The stability of the supporting surface alters the stability of the human body and it is an important factor demanding different patterns of muscular cooperation5, 6). Consequently, stable and unstable supports were used in an attempt to identify their effects on muscular activity and the resulting movement patterns. When subjects tried to avoid rocking side-to-side on the unstable surface, they introduced abduction-adduction to the shoulder joints leading to abduction-adduction of the scapula, altering the muscle involvement. The present results suggest that an unstable support surface only has a significant effect on the activity of SA, with the stable surface increasing SA muscular activity. These findings can be explained by the fact that abduction-adduction of the scapula is involved; therefor the SA must be activated. Why is the SA activity on an unstable supporting surface less than that on a stable one? One possible explanation is that there is a decrease in the Pu phase of the task resulting from a fear of falling or the mobilization of other muscles such as the horizontal adductors of the shoulder. PuP is a demanding task that requires activation of the whole body and is difficult to supervise and consequently perform properly. A possible solution to this problem might be the use of optoelectronic techniques to record movement in 3D. Not surprisingly, our present findings are in conflict with previously published results7). PuP on unstable surfaces has been found to increase SA muscle activity4, 7, 9), or SA in combination with UT, and to increase the activity of the trapezius while decrease the activity of SA16). Considering that the unstable surface had a low level of instability (rocking of 16°), and only in one direction (side-to-side), the effect of instability on muscular activity needs to be investigated further.

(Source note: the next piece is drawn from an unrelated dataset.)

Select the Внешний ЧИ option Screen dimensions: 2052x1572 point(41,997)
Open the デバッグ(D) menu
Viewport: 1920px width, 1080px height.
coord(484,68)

The hand position in Pup changes the degree of arm elevation in the frontal plane, altering the range of arm movement as well as the movement itsself10,11,12). Flexion, abduction or horizontal abduction is required at the shoulder joint, leading respectively, to upward rotation with retraction, or adduction of the scapula. UT and LT demonstrated the same activity patterns in response to hand positioning, and axially showed statistically significant increased involvement in hand position P2. As this position elicits shoulder flexion during the PuP, and consequently upward rotation and protraction of the scapular, increased movement and stability of the scapula was needed in the frontal plane. In contrast, SA showed significant increase in activity in hand position P3, that is when scapular adduction occurred, replacing scapular movement in the frontal plane. Nevertheless, scapular stability in this plane wasn’t necessary.

The present findings suggest that different phases of the PuP exercise require different muscle activities and co-operation. Similarly, the type of supporting surface and the positioning of the hands affect muscle activities in a manner that is dependent on the phase of the exercise making its prescription a highly demanding therapeutic task.

The present study had some limitations. The data was obtained from a small group of young, healthy male adults and only their dominant right hand was measured. Therefore, the extrapolation of the findings to patients or to the general population should be performed with caution.

Acknowledgments

The authors wish to thank Katie Somerscales for her help in proofreading the manuscript.